A typical HTTP request looks like:

GET https://www.example.com/description.html HTTP/1.1
Host: www.example.com
User-Agent: Mozilla/5.0 (Windows NT 6.1; WOW64) Chrome/16.0.912.75 Safari/535.7
Accept: text/html,application/xhtml+xml
Referer: http://www.google.com/url?&q=example
Accept-Language: en-US,en

The first line of the request is broken down into three pieces:

  • The HTTP method or verb, such as GET or POST
  • The path of the request
  • The HTTP protocol version

After that, the request may contain additional headers. Each header is a piece of metadata that the client can include so that the server better understands what kind of information is being requested.

The request may also include a body after the headers, with additional data.

Responses follow the same structure:

HTTP/1.1 200 OK
Content-Type: text/html; charset=utf-8
Server: Apache/2.4
Date:   Sun, 01 Nov 2020 16:38:23 GMT
Content-Length: 17151

<html>
<head>
    <title>Page Title Here</title>
</head>
<body>
  Content here
</body>
</html>

The first line contains:

  • The HTTP protocol version
  • The HTTP status code, in a numeric form
  • The HTTP status reason, in a text form

That is followed by additional header lines containing metadata about the response, including the total byte size of the body. Finally, the response includes the actual body contents.

HTTP Headers

There are dozens of header fields that can be sent over HTTP, and both clients and servers can send additional arbitrary headers they've defined. Some of the most common headers are:

  • Requests
    • User-Agent: a string describing the specific type and version of the client
    • Cookie: a small piece of data previously attached by the server to help track this client
    • Referer: URL of the previous page where a link was clicked
  • Responses
    • Content-Length: size of the response in bytes
    • Location: redirect request to a new URL
    • Set-Cookie: creates a new cookie value
  • Both
    • Content-Type: name of the format used in the request / response body

HTTP Methods

The HTTP protocol specifies several possible methods or verbs. Each HTTP method represents a different type of request intent:

  • GET: the client wants to retrieve information
  • POST: the client wants to create or update data on the server
  • PUT: the client wants to update or replace data on the server
  • DELETE: the client wants to delete some data on the server

Each HTTP method has different variations in how the request is formatted, and when/why it should be used by a client. In addition, some types of requested can be treated as "idempotent" (can be done many times without causing additional changes).

GET Requests

GET requests are used to retrieve information from the server, based on a specific URL. GET requests do not contain a request body. However, clients may include additional data as query parameters options attached to the main URL. Query params start with a ?, and are formatted as key=value pairs separated by ampersands: /endpoint?a=1&b=stuff.
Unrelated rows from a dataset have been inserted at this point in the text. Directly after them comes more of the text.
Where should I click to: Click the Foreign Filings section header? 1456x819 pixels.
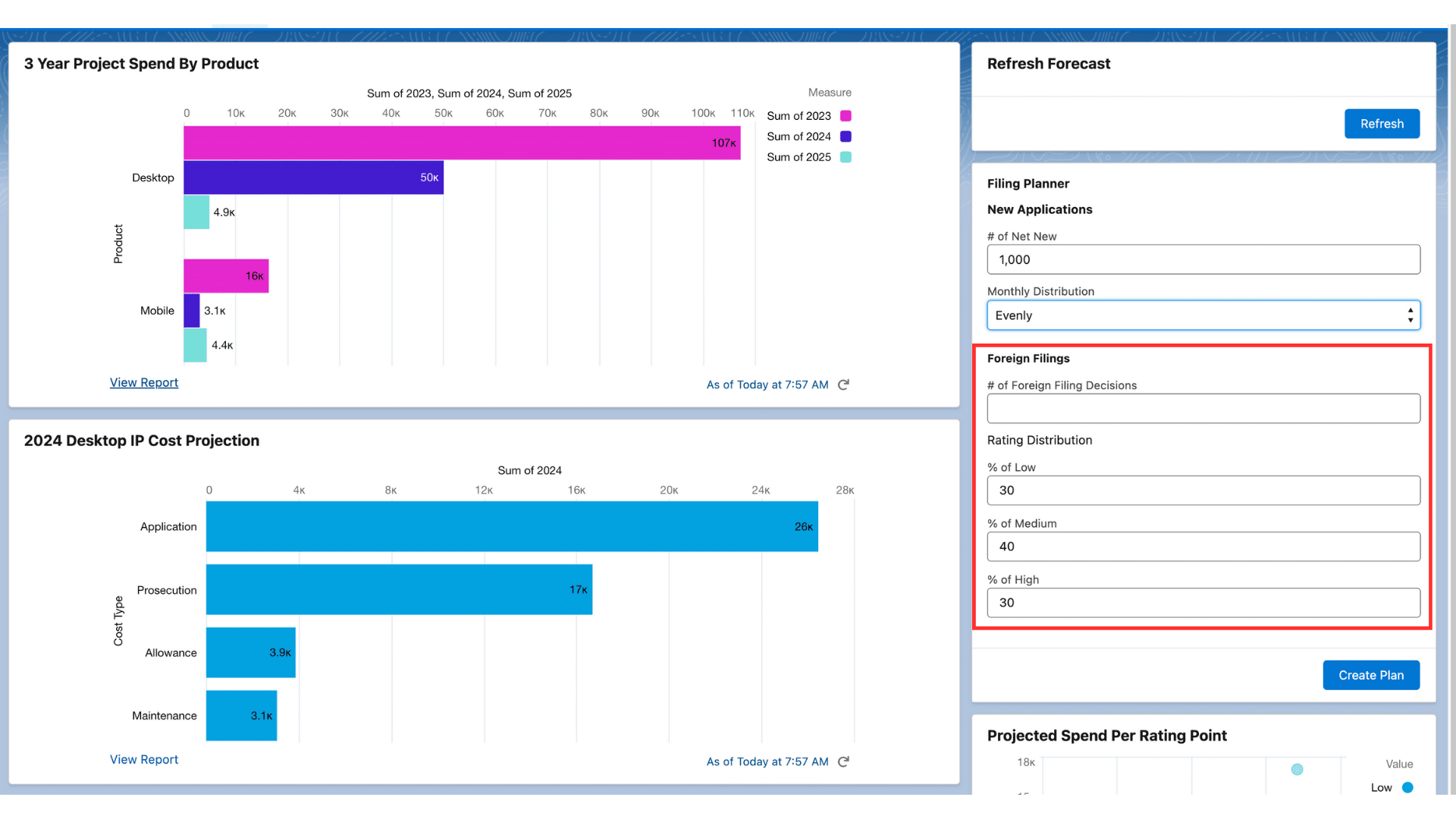tap(1028, 358)
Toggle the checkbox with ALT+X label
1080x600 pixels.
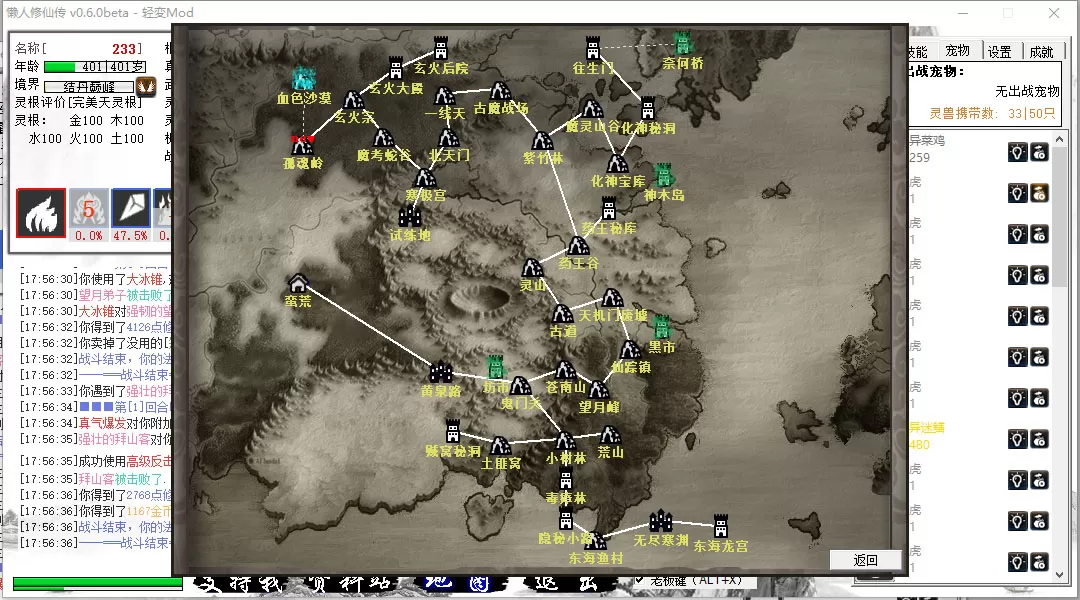641,580
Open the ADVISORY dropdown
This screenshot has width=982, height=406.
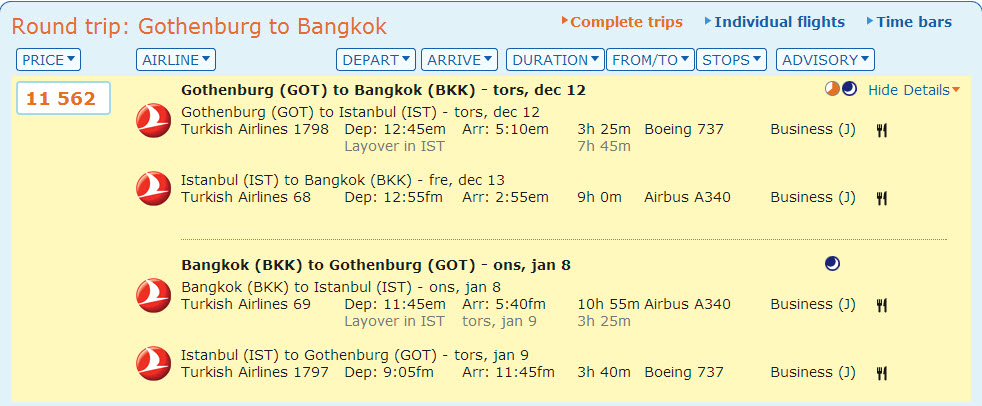coord(825,60)
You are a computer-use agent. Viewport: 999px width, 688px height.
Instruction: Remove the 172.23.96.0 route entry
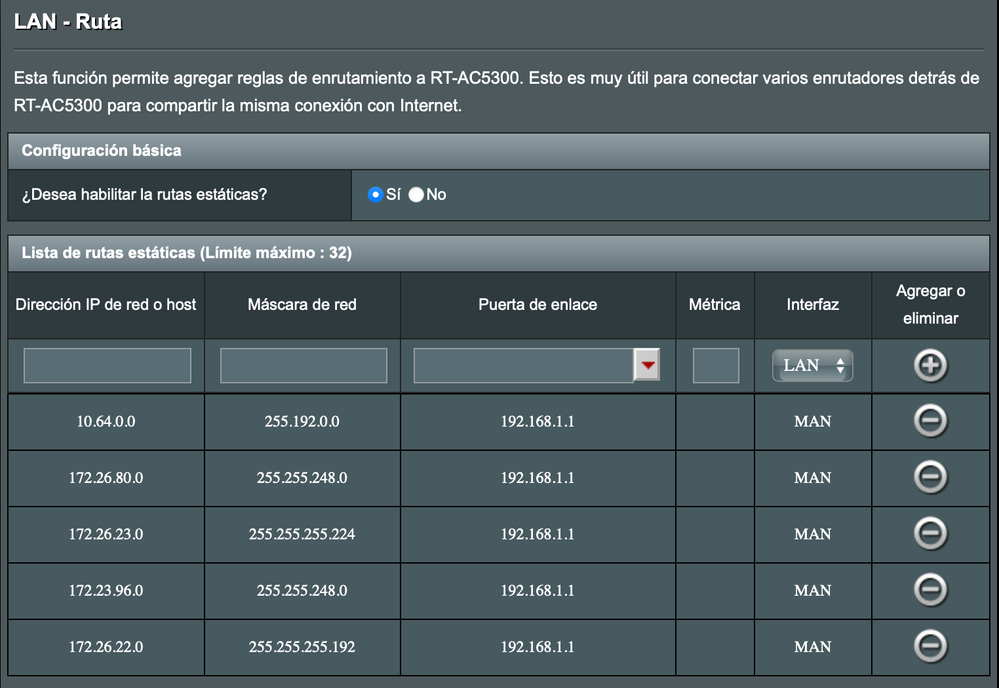click(930, 590)
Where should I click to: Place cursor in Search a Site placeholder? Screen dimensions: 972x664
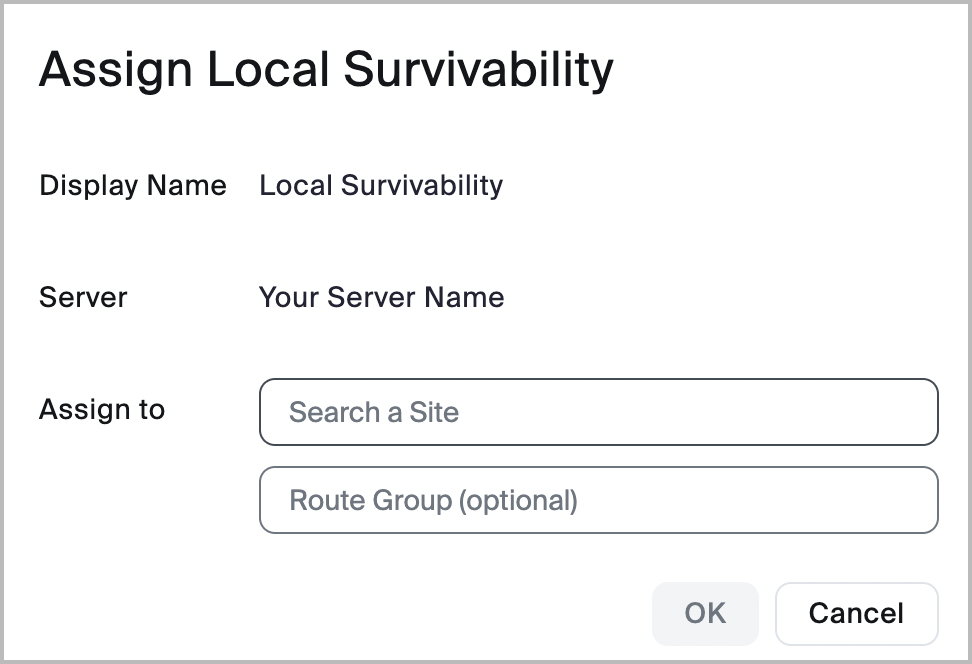(x=374, y=412)
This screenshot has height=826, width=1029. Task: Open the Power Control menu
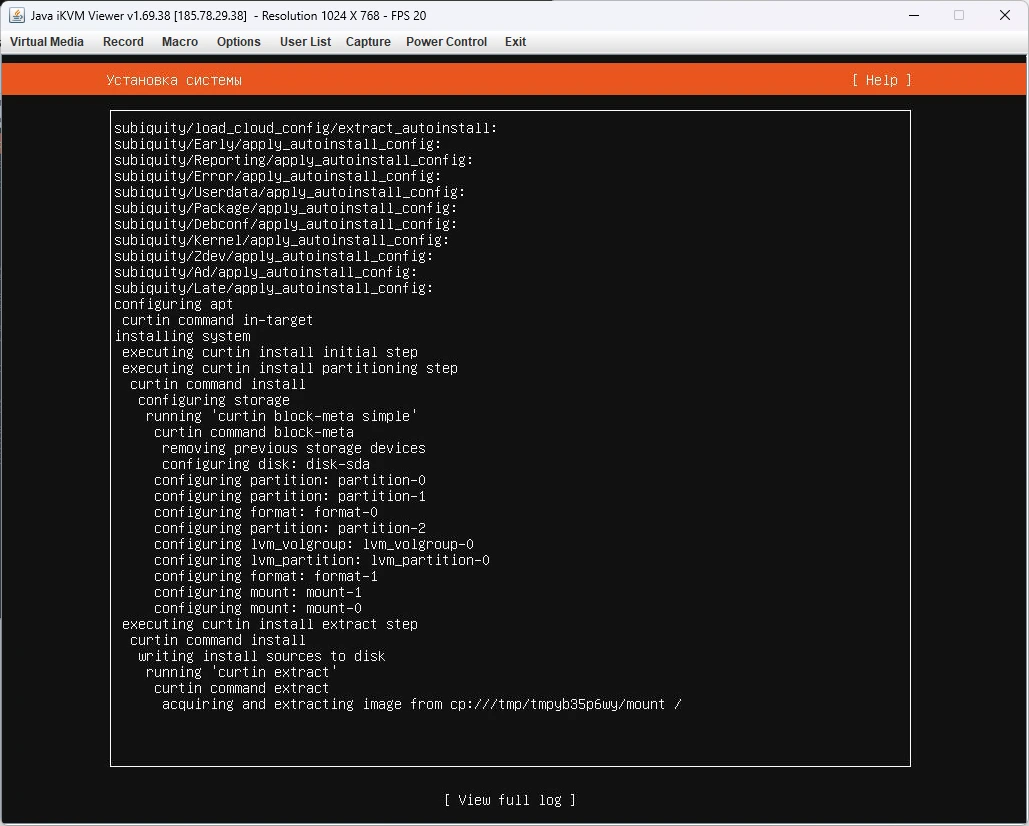coord(446,42)
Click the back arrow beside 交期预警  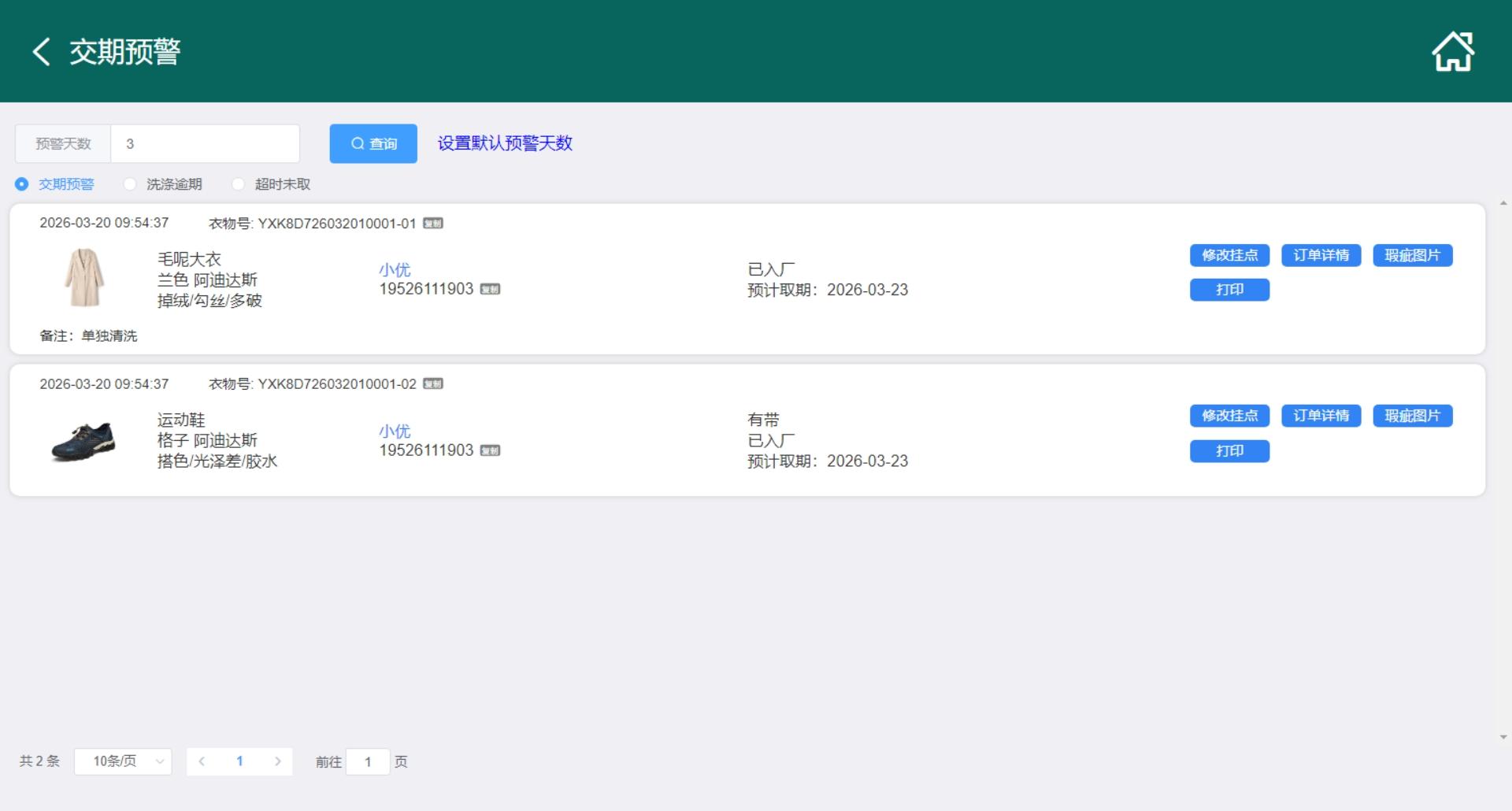click(42, 52)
Spaces and special characters in URLs may need to be URL-encoded, where the original value is replaced by a % and a number: ?a=Some Value might become ?a=Some%20Value.

Since GET requests are only used for retrieving data, servers should not update data in response to a GET. This means it should be safe to make the same GET request multiple times without causing side effects.

POST Requests

POST requests are used to tell the server to update some data or process some information. POSTs typically include all relevant information in the body of the request, and rarely include query params.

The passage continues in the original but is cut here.